両者の長所が出た良質な一戦 ~松本山雅戦レビュー~
0.まえがき
北陸新幹線開通に沸いた、2015年3月14日。ここ、広島でも、鉄道をめぐるニュースがありました。
アストラムライン(以後、AL)と言えば、終点の広域公園前がビッグアーチの最寄り駅ということで、多くのファンやサポーターが利用する重要路線。
私は開業日に、休日出勤のついでに乗り降りしてみました。
乗り継ぎはせず、JRの駅を利用してみただけなのですが、現地で見た印象では、JR上り線とALとの乗り継ぎには、不便を感じそうでした。
しかし、これまで連絡駅がなかったことを考えると、ALを利用する上での利便性は確実にアップしていると言えます。

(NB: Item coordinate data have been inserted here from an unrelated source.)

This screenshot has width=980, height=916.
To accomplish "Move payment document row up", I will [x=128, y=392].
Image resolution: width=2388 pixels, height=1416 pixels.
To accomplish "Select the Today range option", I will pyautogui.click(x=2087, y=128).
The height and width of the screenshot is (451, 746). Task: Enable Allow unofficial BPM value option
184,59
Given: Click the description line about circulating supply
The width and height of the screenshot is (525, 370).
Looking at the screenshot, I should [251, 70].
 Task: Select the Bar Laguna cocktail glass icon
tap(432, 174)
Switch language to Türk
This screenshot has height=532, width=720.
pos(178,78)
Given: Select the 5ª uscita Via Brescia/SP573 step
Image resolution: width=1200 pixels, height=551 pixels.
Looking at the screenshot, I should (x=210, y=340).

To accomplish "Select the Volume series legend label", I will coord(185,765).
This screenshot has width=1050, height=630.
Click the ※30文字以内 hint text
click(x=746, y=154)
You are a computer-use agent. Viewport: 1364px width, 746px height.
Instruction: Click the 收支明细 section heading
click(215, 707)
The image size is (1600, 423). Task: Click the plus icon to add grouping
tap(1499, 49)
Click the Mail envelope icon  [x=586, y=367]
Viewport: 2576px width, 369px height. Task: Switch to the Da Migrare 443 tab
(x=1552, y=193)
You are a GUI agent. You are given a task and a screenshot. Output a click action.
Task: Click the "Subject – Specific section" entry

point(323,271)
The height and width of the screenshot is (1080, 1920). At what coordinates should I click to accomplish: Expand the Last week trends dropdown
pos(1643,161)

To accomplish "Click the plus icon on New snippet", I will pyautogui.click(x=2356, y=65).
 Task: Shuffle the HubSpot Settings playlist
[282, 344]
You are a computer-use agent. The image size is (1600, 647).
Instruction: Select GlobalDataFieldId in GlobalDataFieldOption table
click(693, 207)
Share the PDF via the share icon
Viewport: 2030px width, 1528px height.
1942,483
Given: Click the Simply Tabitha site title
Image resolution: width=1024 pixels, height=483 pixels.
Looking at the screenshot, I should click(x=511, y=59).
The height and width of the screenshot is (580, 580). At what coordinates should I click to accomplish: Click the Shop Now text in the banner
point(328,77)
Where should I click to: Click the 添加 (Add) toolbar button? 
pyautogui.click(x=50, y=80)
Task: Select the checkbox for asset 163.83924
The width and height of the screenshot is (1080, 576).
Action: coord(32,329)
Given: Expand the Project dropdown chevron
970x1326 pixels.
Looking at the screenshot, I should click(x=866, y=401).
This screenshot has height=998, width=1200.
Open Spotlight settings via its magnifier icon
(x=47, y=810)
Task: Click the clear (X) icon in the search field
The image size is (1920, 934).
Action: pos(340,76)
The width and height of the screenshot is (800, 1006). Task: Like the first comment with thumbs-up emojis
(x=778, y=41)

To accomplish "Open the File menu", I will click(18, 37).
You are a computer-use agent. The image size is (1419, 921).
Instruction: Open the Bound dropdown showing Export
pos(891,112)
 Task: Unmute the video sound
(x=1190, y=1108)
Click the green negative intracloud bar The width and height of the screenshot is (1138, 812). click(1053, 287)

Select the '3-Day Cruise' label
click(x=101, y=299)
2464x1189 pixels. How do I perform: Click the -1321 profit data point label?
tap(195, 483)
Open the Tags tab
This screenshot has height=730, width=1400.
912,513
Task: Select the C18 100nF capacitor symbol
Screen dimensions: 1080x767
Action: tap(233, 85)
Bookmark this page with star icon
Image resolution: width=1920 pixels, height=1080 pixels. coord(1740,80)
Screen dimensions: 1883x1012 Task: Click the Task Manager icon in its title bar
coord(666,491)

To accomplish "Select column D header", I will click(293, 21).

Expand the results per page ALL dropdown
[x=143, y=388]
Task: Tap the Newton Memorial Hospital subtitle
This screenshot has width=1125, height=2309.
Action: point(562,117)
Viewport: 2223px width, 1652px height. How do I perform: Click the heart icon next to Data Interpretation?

特に、遠方から来られるサポーターの皆さま、ビッグアーチへ向かうルートの候補として、研究してみてはいかがでしょうか。
それでは、第3節直前になってしまいましたが(笑)、第2節、松本山雅戦のレビューを始めさせていただきます。
1.試合開始迫る
松本平広域公園総合球技場、通称「アルウィン」。
J1クラブとして初めてホームゲームを迎える松本山雅の相手として、日程くんに(?)選ばれたサンフレッチェ広島。
3月中旬、気温0.8℃のナイトゲームをなぜやらなければならないのか?!という疑問を持ちつつ(*)、それでも、17091人という観客を集めた、熱い試合の始まりとなりました。
両チームとも第1節と同じスターティングメンバー、広島に至っては、控えのメンバーまで前節と同じというメンバー構成となりました。
広島の場合、「勝っている時はいじるな」の鉄則を守った形となりますが、逆に言うと、開幕戦でベンチ外だったメンバーの突き上げ及ばず、ということでもあり、少し残念にも思いました。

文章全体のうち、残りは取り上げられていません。